Antes de deixar o Vaticano, Pontífice cobrou respeito à trégua na guerra do Iêmen, na qual o anfitrião tem forte papel militar

ABU DHABI — O Papa Francisco se transformou no primeiro Pontífice a visitar a Península Arábica, o berço do Islã, neste domingo, poucas horas depois de seu pronunciamento mais duro contra a guerra no Iêmen, na qual o anfitrião de sua viagem, os Emirados Árabes Unidos, têm importante papel militar.

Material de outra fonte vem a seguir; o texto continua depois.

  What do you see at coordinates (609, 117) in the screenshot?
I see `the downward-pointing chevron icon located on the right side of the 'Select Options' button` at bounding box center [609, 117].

O avião do chefe da Igreja Católica aterrissou em Abu Dhabi pouco antes das 22h (16h de Brasília). Antes de sair de Roma, Francisco escreveu no Twitter que se dirigia aos Emirados "como um irmão para escrevermos juntos uma página de diálogo e percorrermos juntos os caminhos de paz".

Francisco foi recebido pelo príncipe herdeiro de Abu Dhabi, xeque Mohamed bin Zayed al-Nahyan, e pelo imã de Al-Azhar, a instituição mais importante do Islã sunita, sediada no Cairo, xeque Ahmed al-Tayerbiman, a quem o Pontífice abraçou.

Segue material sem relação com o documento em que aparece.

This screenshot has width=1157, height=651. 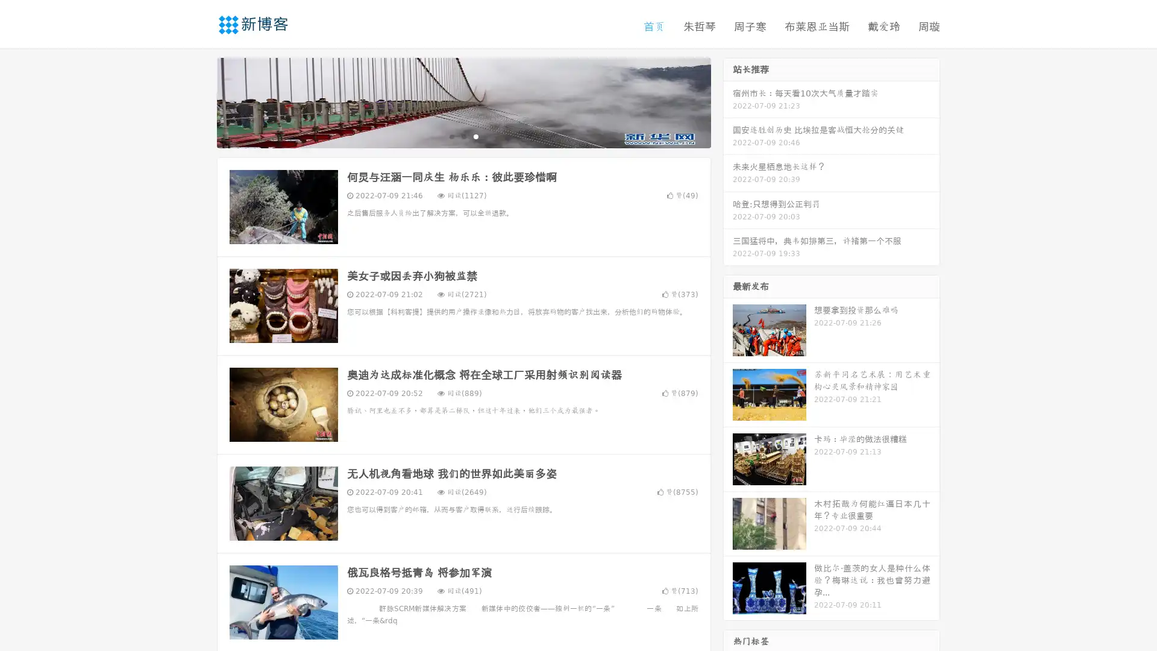 What do you see at coordinates (476, 136) in the screenshot?
I see `Go to slide 3` at bounding box center [476, 136].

Antes de partir para Abu Dhabi, o Papa destacou que acompanhava a crise humanitária no Iêmen com grande preocupação, durante seu discurso habitual de domingo na Cidade do Vaticano. Ele instou as partes do conflito a implementarem "com urgência" uma trégua acordada para a cidade portuária de Hodeida, crucial para o acesso da ajuda humanitária.

— O choro dessas crianças e seus pais se eleva a Deus — ressaltou ele às milhares de pessoas na Praça de São Pedro.

A guerra no Iêmen opõe as forças pró-governo, apoiadas no terreno desde 2015 pela Arábia Saudita e os Emirados Árabes Unidos, aos rebeldes houthis xiitas, respaldados pelo Irã e que controlam amplas zonas do país, incluindo a capital Sanaa. O conflito, de quase quatro anos, condenou o povo à fome.

As Nações Unidas tentam implementar uma trégua e a retirada de tropas no principal porto iemenita, em Hodeida, o que havia sido acordado em negociações de dezembro como um passo para a construção de confiança entre as partes, rumo a conversas políticas que objetivassem o fim do conflito.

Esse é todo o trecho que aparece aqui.